One Token One Vote (OTOV)

A foundational DAO voting model where each governance token, regardless of the number held or staked, grants its holder exactly one vote.
Chainscore © 2026
definition
GOVERNANCE MODEL

What is One Token One Vote (OTOV)?

One Token One Vote (OTOV) is a foundational governance model for decentralized autonomous organizations (DAOs) and blockchain protocols.

One Token One Vote (OTOV) is a governance mechanism where each governance token held by a participant equates to a single, non-weighted voting right. This model directly ties voting power to token ownership, creating a system of plutocratic governance where influence is proportional to economic stake. It is the most common and straightforward implementation of on-chain voting, used by foundational protocols like Uniswap and Compound. The core principle is simple: if a user holds 100 UNI tokens, they possess 100 votes on a given proposal.

The OTOV model is implemented through smart contracts that enable token-weighted voting. Participants typically signal their preference by locking or delegating their tokens during a voting period, with the outcome determined by a simple majority or a predefined quorum. This system offers clear sybil-resistance, as acquiring more voting power requires acquiring more tokens, which is economically prohibitive for attackers. However, it also centralizes influence with large token holders ("whales") and can lead to voter apathy among smaller stakeholders who feel their votes are insignificant.

A key criticism of OTOV is its vulnerability to vote buying and the potential for short-term token holders to sway governance decisions without long-term alignment with the protocol's health. This has led to the exploration of alternative models like Holographic Consensus or conviction voting. Despite its drawbacks, OTOV remains prevalent due to its simplicity, transparency, and ease of implementation using standard token standards like ERC-20 or ERC-721 for non-fungible governance rights.

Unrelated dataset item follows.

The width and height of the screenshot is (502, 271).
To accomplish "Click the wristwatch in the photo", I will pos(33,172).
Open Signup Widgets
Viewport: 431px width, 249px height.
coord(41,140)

In practice, many protocols adapt the basic OTOV framework with mitigating features. These include vote delegation, where users can lend their voting power to trusted experts, and time-weighted voting mechanisms like Compound's governance, which requires tokens to be "locked" to vote, disincentivizing rapid acquisition for a single proposal. The choice of OTOV versus other models represents a fundamental trade-off between capital efficiency, security, and decentralized participation in a protocol's future.

etymology
CONCEPTUAL ROOTS

Origin and Etymology

This section traces the origins of the One Token One Vote (OTOV) governance model, examining its conceptual roots in democratic theory and its practical emergence within the blockchain ecosystem.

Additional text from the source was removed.